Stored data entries
━━━━━━━━━━

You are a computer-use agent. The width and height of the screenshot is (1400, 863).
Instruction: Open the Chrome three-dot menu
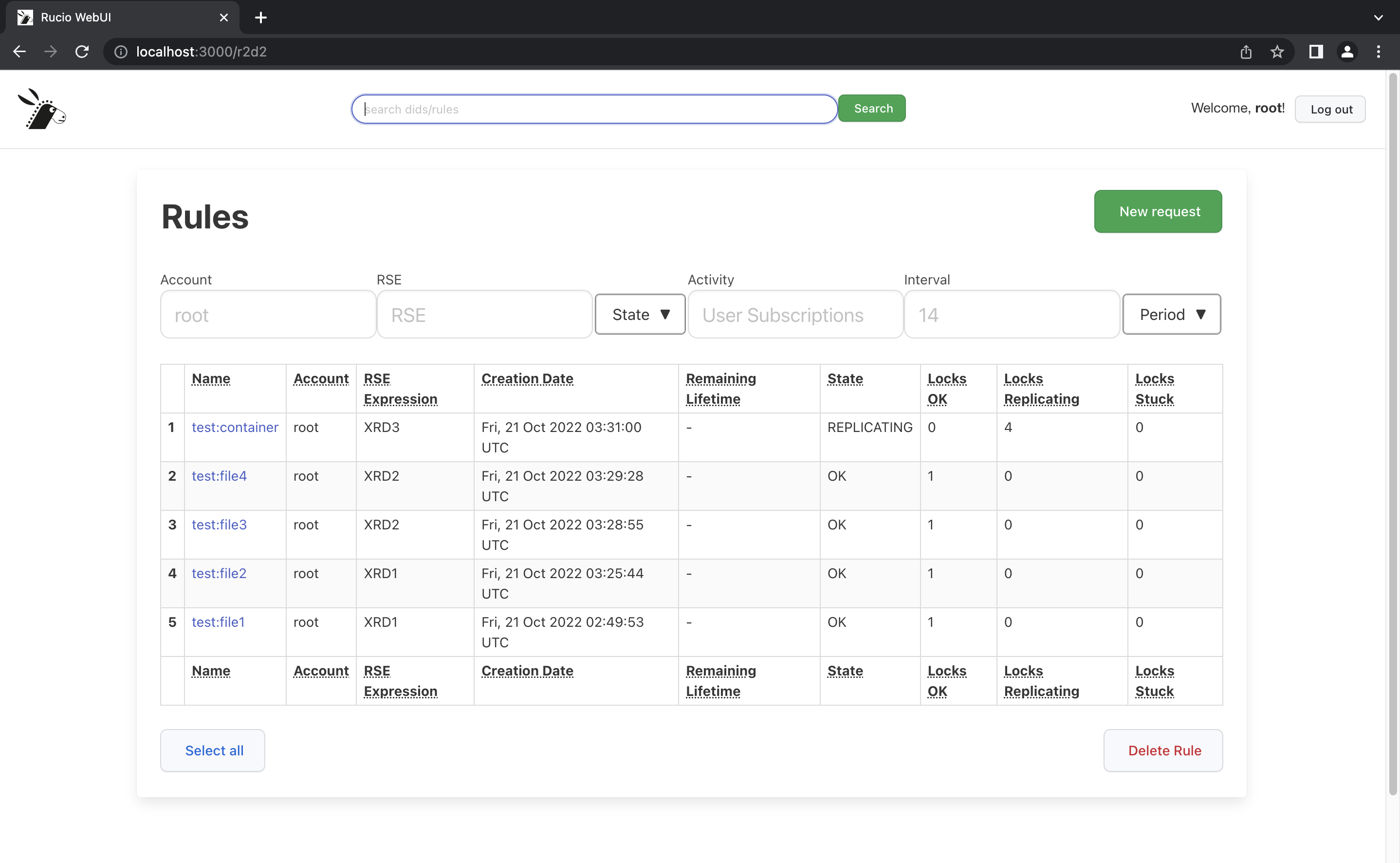[x=1378, y=52]
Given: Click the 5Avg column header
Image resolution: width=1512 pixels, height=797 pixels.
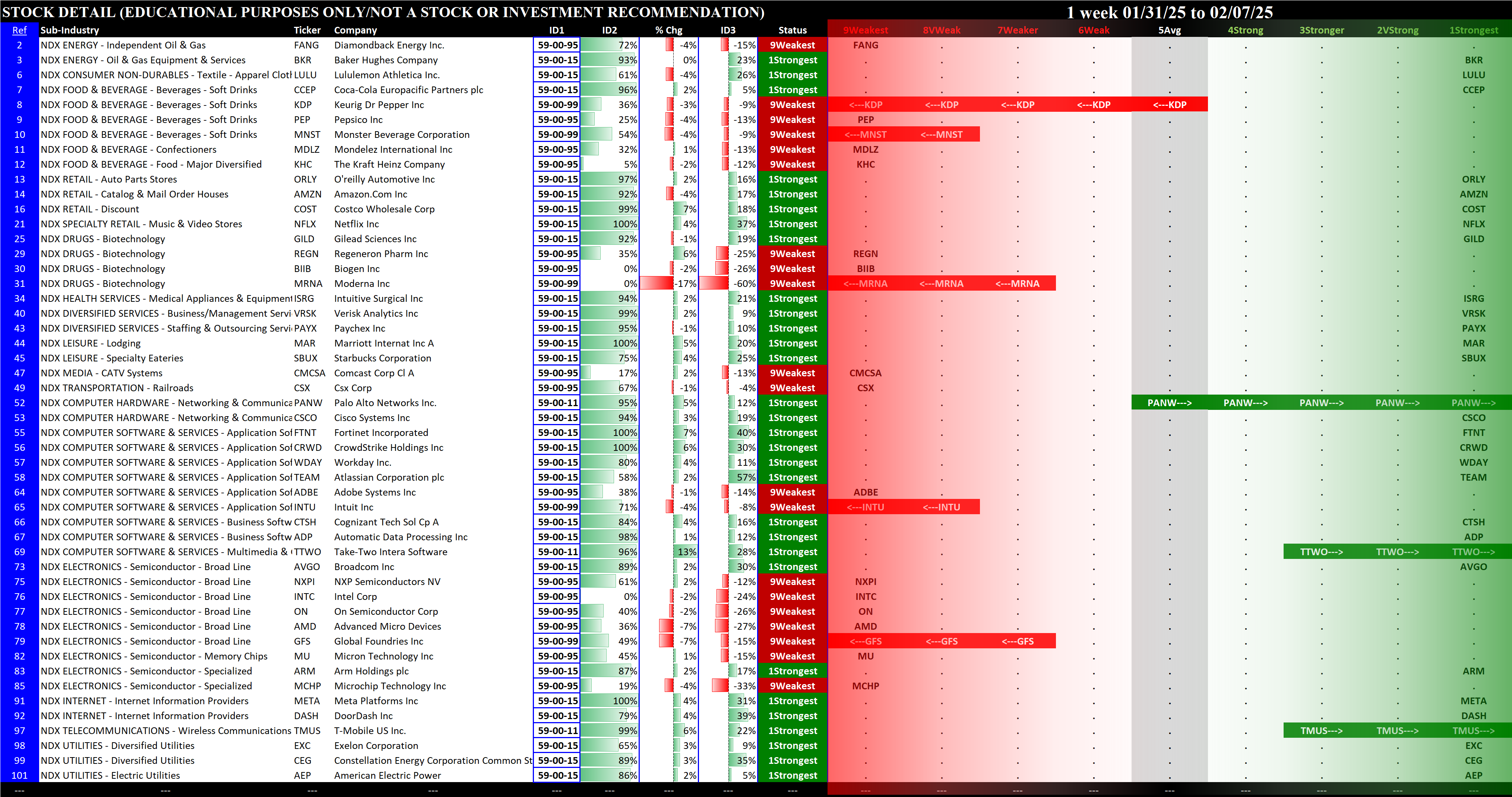Looking at the screenshot, I should [1169, 30].
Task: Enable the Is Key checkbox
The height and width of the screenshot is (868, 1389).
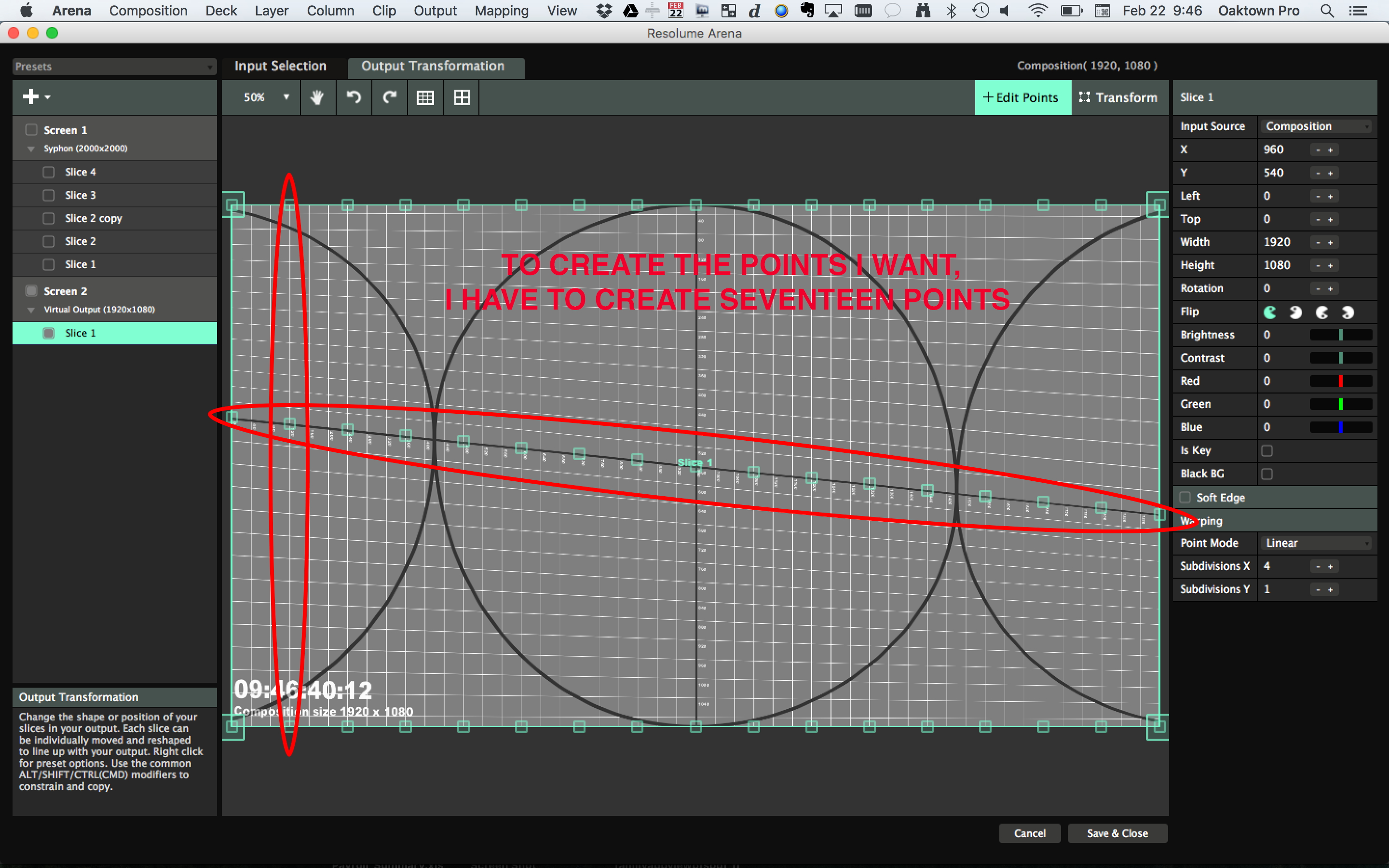Action: pos(1267,451)
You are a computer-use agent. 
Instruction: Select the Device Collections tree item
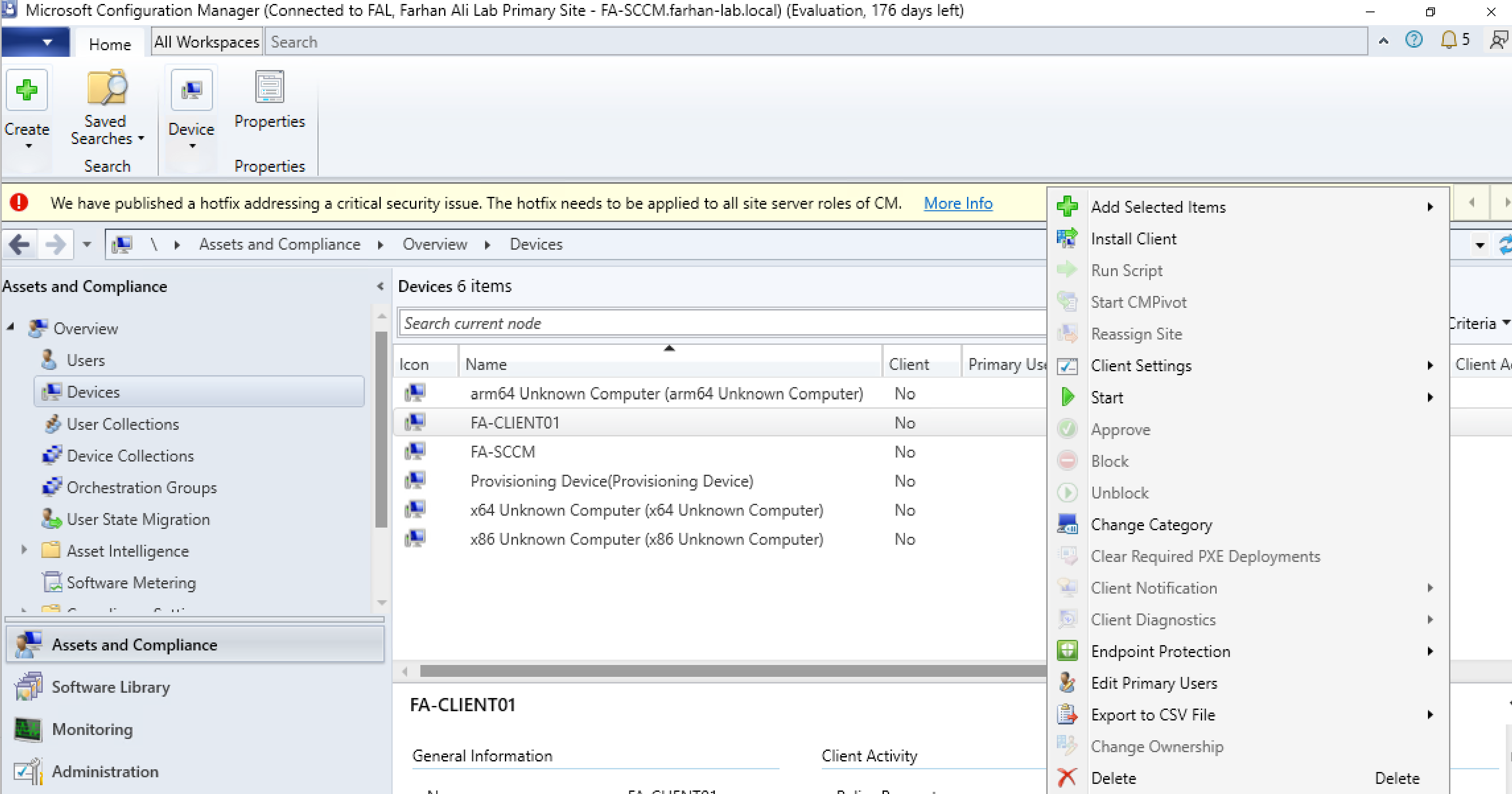coord(130,456)
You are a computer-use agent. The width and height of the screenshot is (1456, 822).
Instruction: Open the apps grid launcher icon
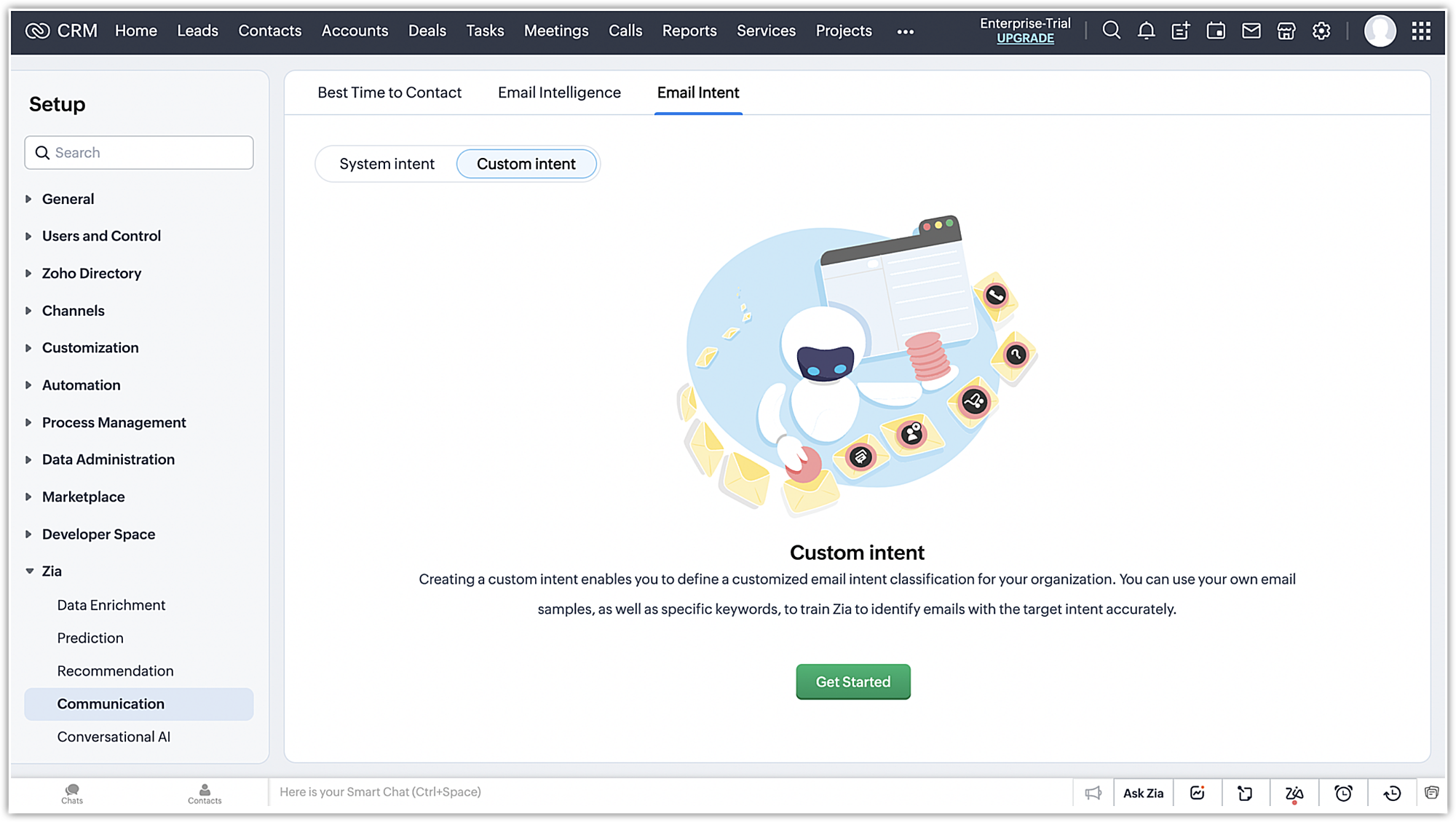coord(1421,31)
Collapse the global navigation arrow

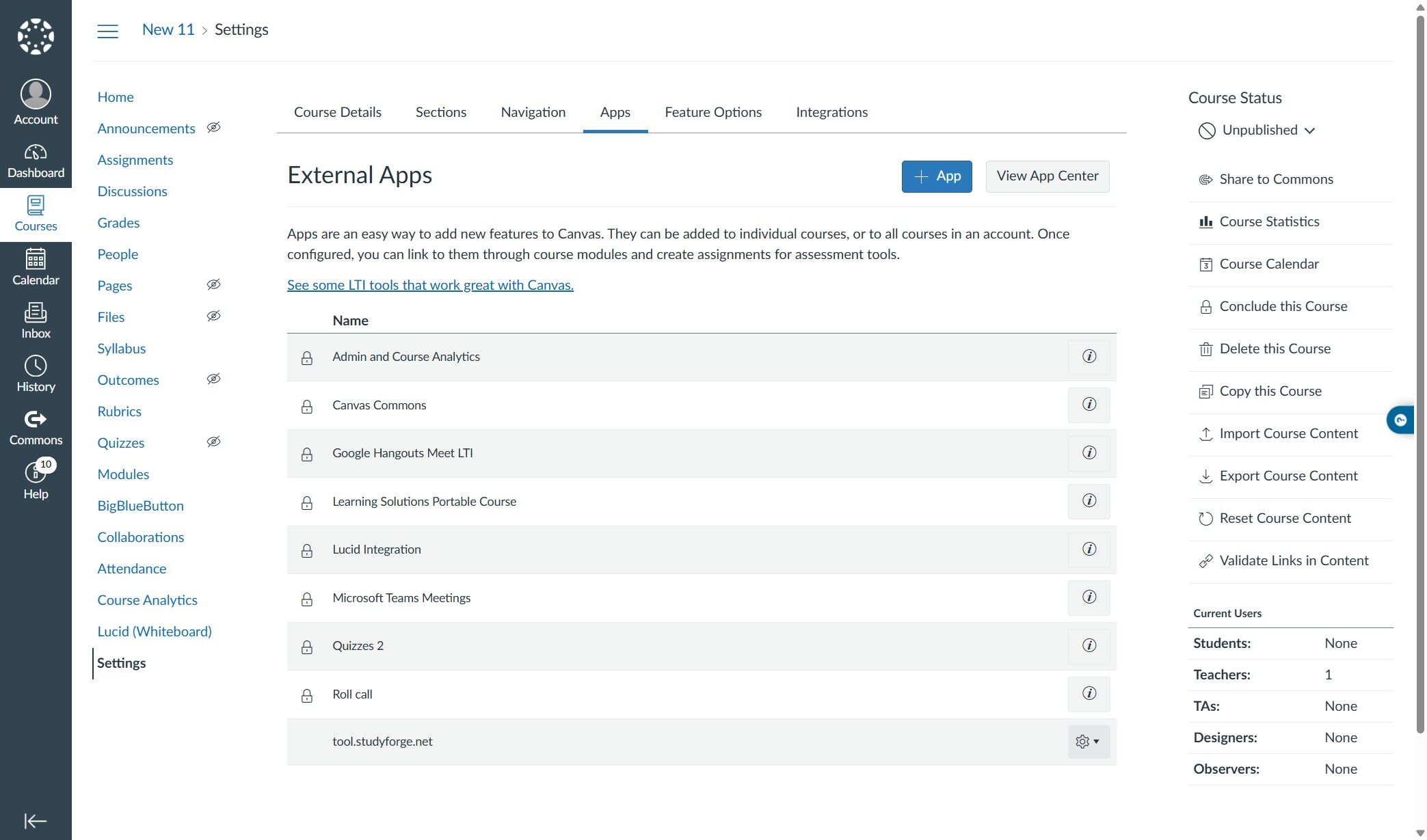click(36, 820)

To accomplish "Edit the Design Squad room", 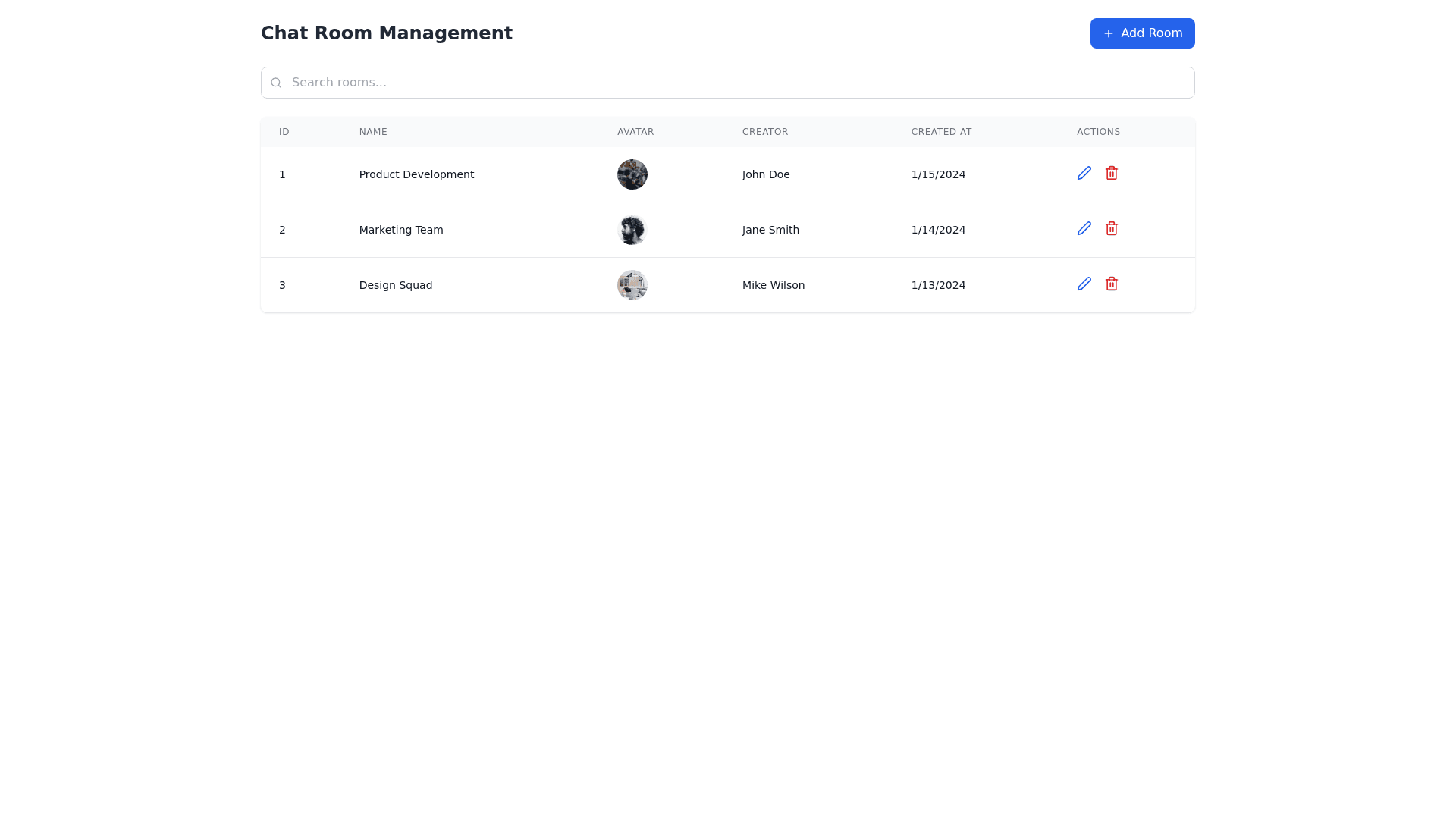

━━━━━━━━━━

EXERCISE BRIEF ▸
Every line from the one bearing "Collapse the global navigation arrow" through the end of the data above must be output exactly, and no picture may appear.

SOLUTION ▸
Collapse the global navigation arrow

click(36, 820)

To accomplish "Edit the Design Squad room", 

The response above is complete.